What to do – Print the lines from the one containing "The height and" through the end of the material below, both included, exactly as they appear and without pictures.

Information shown –

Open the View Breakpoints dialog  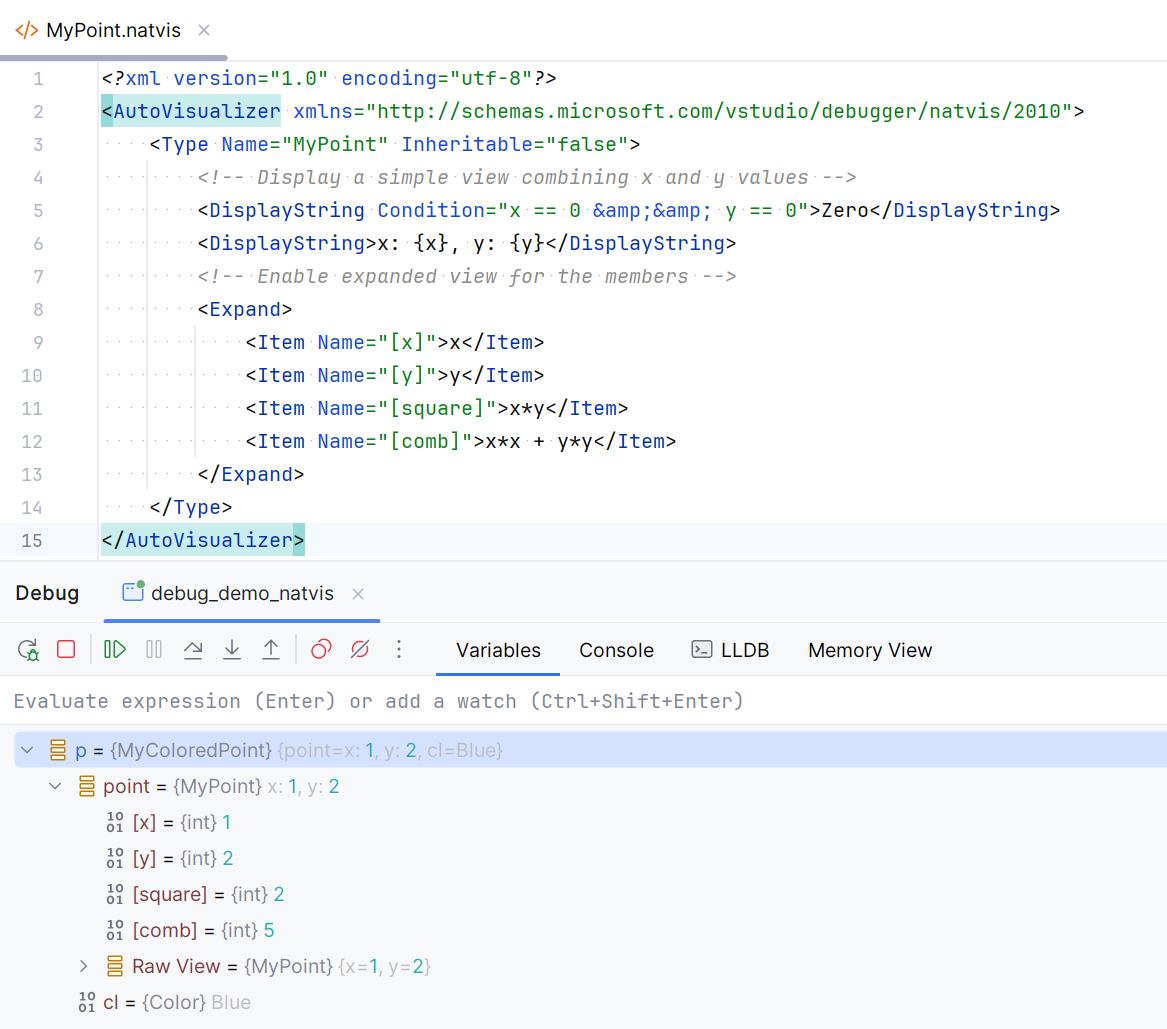pyautogui.click(x=320, y=649)
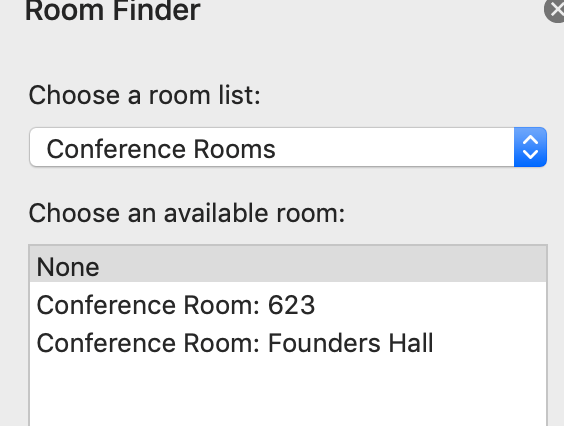
Task: Click the up chevron on room list selector
Action: [531, 140]
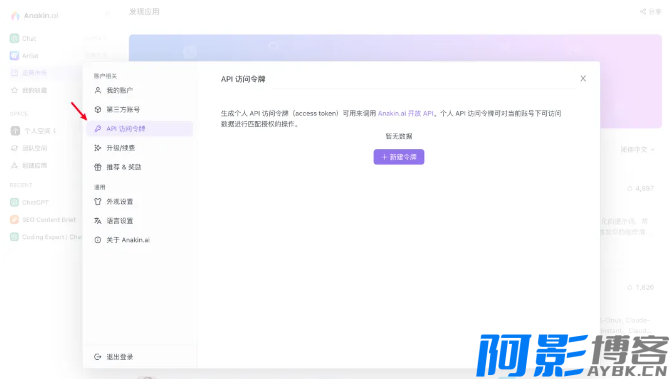
Task: Open 外观设置 shirt icon
Action: coord(98,202)
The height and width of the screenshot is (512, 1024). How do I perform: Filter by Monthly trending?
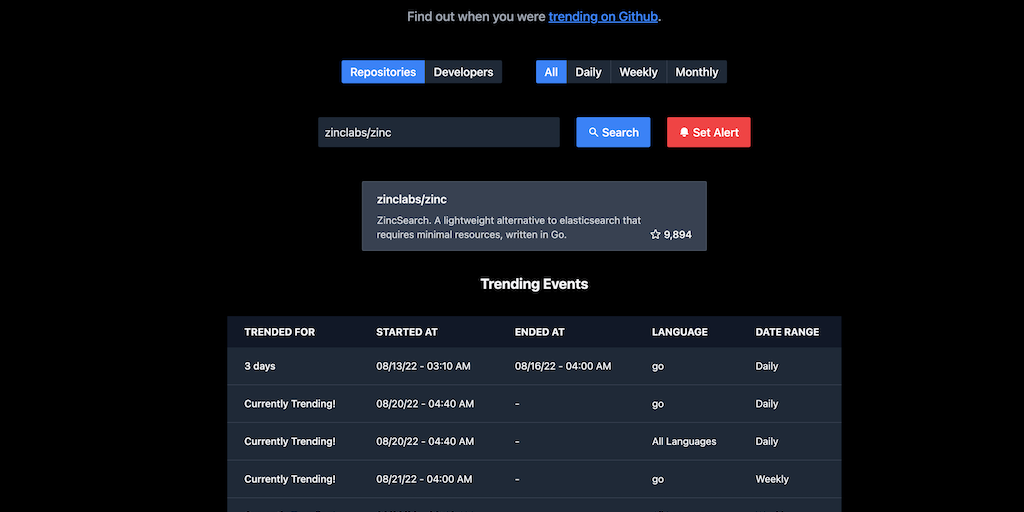tap(697, 72)
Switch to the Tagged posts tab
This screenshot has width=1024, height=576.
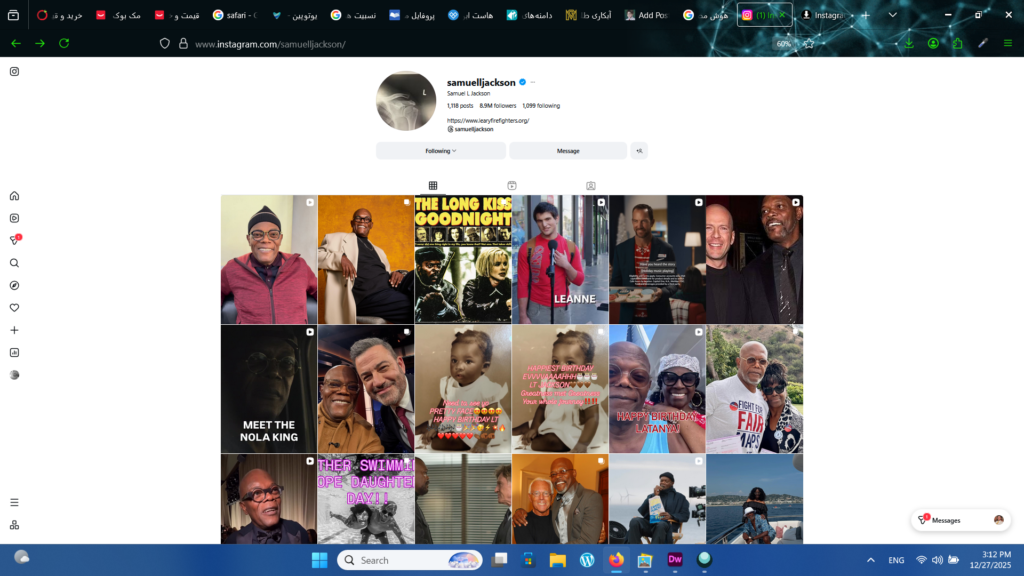click(x=591, y=186)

Answer to this exercise –
The height and width of the screenshot is (512, 1024). How do I perform: Filter by Monthly trending?
tap(697, 72)
Switch to the Tagged posts tab
This screenshot has width=1024, height=576.
click(x=591, y=186)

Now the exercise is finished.